#### Sayfa

####################

17 Aralık Sonrası Şaşıranlar ve Şaşırtanlar...!

Nureddin Şirin

17 Aralık süreciyle birlikte, bu süreçte siyonist-neocon darbecilerin karşısında durarak, "öncelikli görev ve sorumluluğumuz bu haince darbenin etkisizleştirilmesi yönünde adım atmaktır" deyip ...bu minval üzere söylem ve tavırlarımızı ortaya koyduğumuzda, bazı kardeşlerimiz ve dostlarımız sitemle "bizi şaşırttınız" diyorlar...

Bizim açımızdan değişmeyen bir stratejimiz var; her gelişmeyi bu strateji ekseninde değerlendiririz; "emperyalizm ve siyonizmin müdahil olduğu yerlerde onların komplo, tuzak ve saldırılarının karşısında dururuz."

Bu stratejimiz 40 yıldır değişmedi, hiç bir zaman da değişmez. Zira bu stratejinin kaynağı akidemizdir, mektebimizdir ve İslam ümmetinin özgür geleceğini hedefleyen İslam inkılabı ve direniş mihveridir...

17 Aralık süreciyle birlikte, bu darbe girişiminin arkasında emperyalist ve siyonistlerin bulunduğu, buradan hareketle bu haince-şeytanca komplolar karşısında dik durup güçlü ve etkili bir savunma hattı oluşturmamız gerekliliği kendi teşhisimiz olduğu gibi, bir teklif-i şeri olarak önümüzde durdu...

####################

#### Sağlanan Malzeme

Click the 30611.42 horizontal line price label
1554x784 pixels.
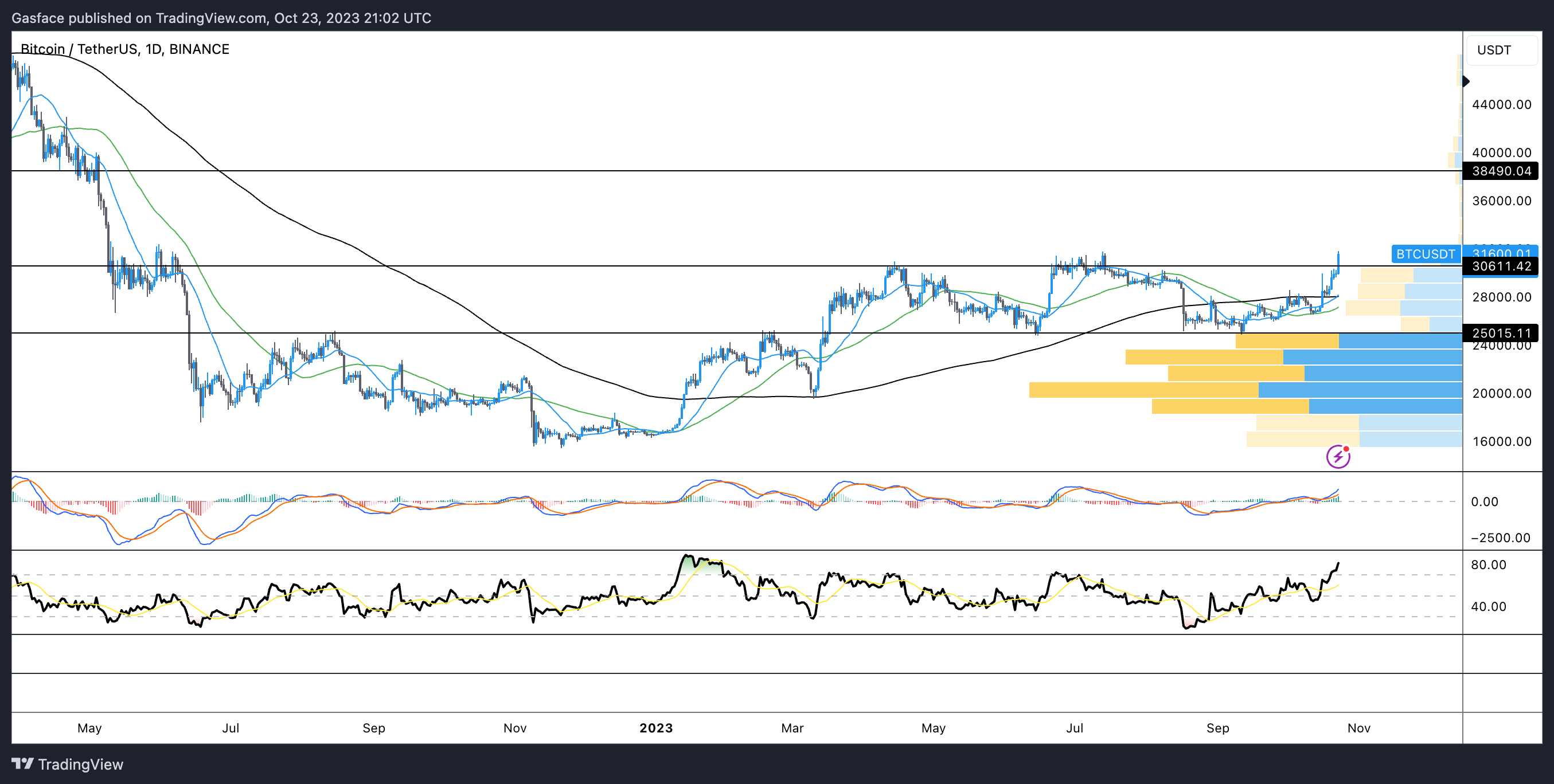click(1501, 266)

####################

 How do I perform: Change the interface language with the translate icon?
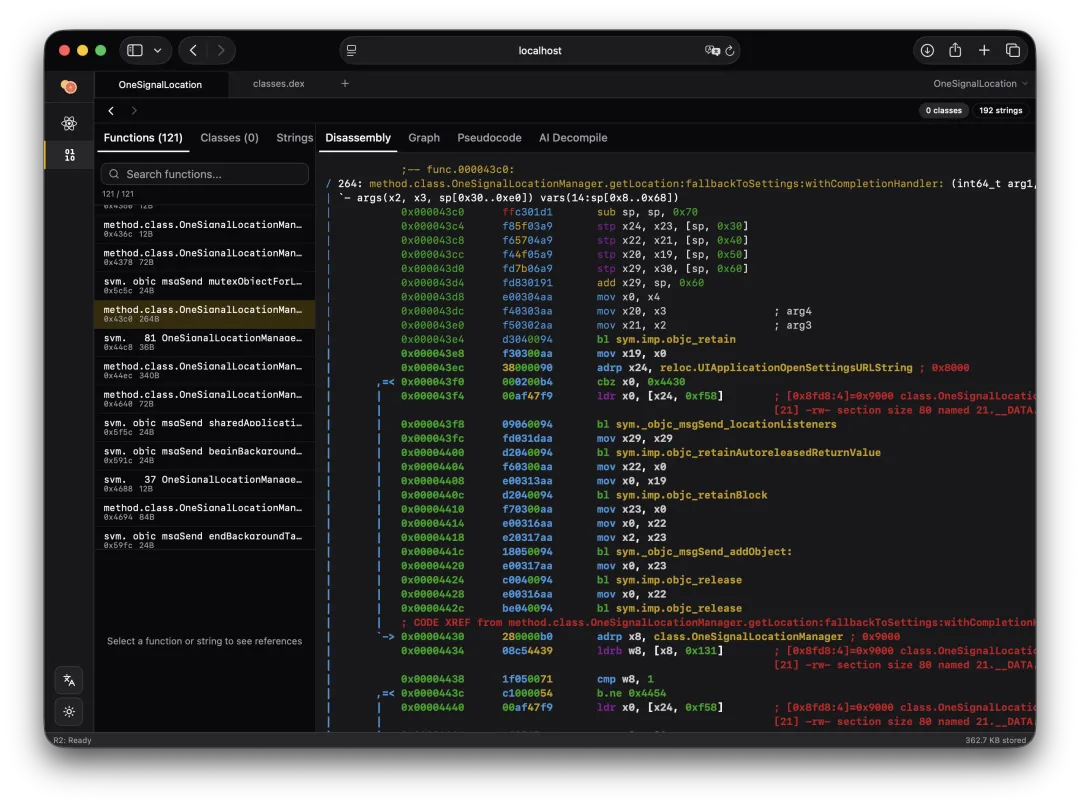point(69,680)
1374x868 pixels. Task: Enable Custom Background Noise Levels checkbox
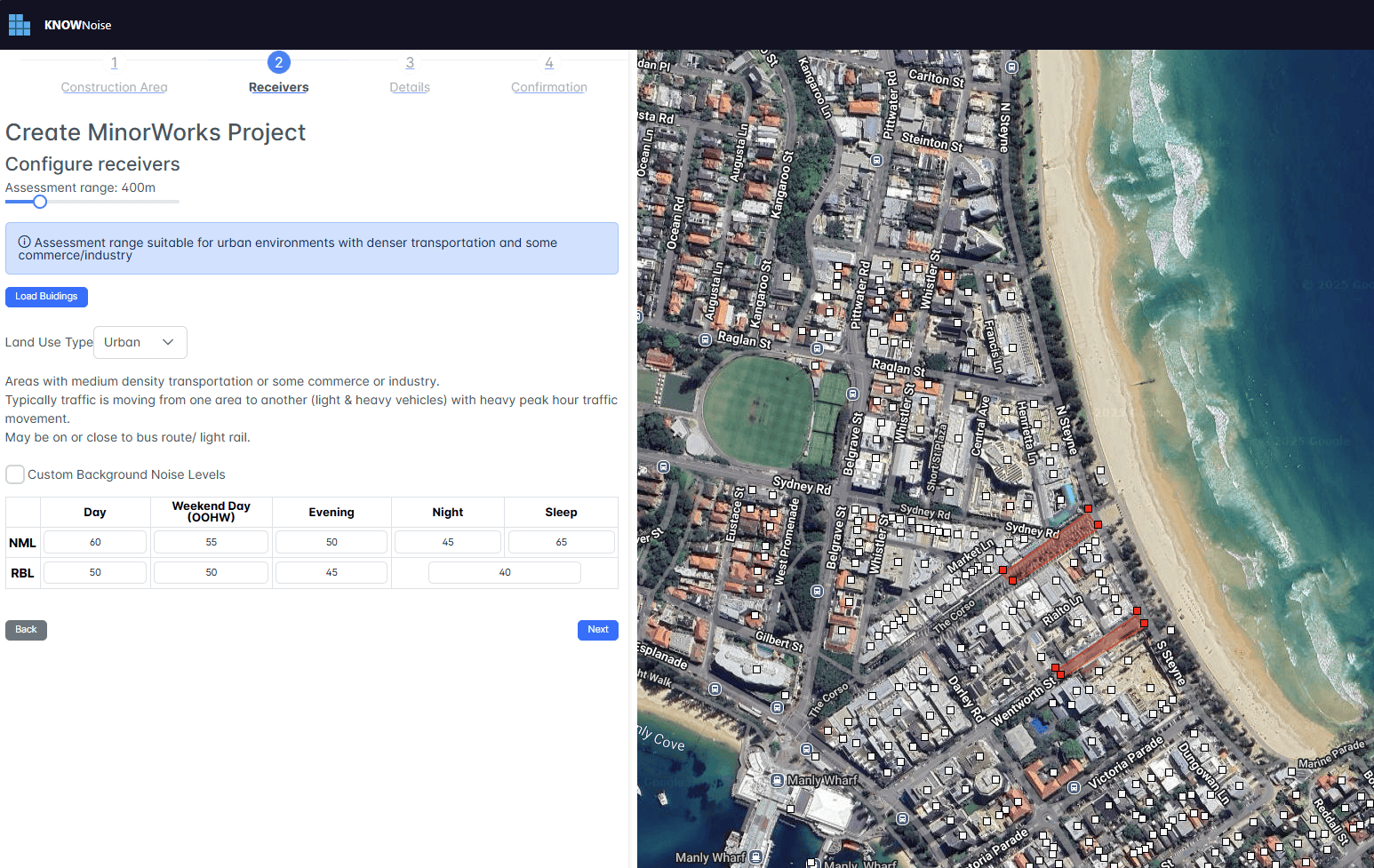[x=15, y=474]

####################

#### Görev Tanımı
17 Aralık yazısındaki "Bu stratejimiz 40" ifadesinden "olarak önümüzde durdu..." ifadesine kadar olan bölümü hiçbir değişiklik yapmadan aktarın.

#### Göreve Yanıt
Bu stratejimiz 40 yıldır değişmedi, hiç bir zaman da değişmez. Zira bu stratejinin kaynağı akidemizdir, mektebimizdir ve İslam ümmetinin özgür geleceğini hedefleyen İslam inkılabı ve direniş mihveridir...

17 Aralık süreciyle birlikte, bu darbe girişiminin arkasında emperyalist ve siyonistlerin bulunduğu, buradan hareketle bu haince-şeytanca komplolar karşısında dik durup güçlü ve etkili bir savunma hattı oluşturmamız gerekliliği kendi teşhisimiz olduğu gibi, bir teklif-i şeri olarak önümüzde durdu...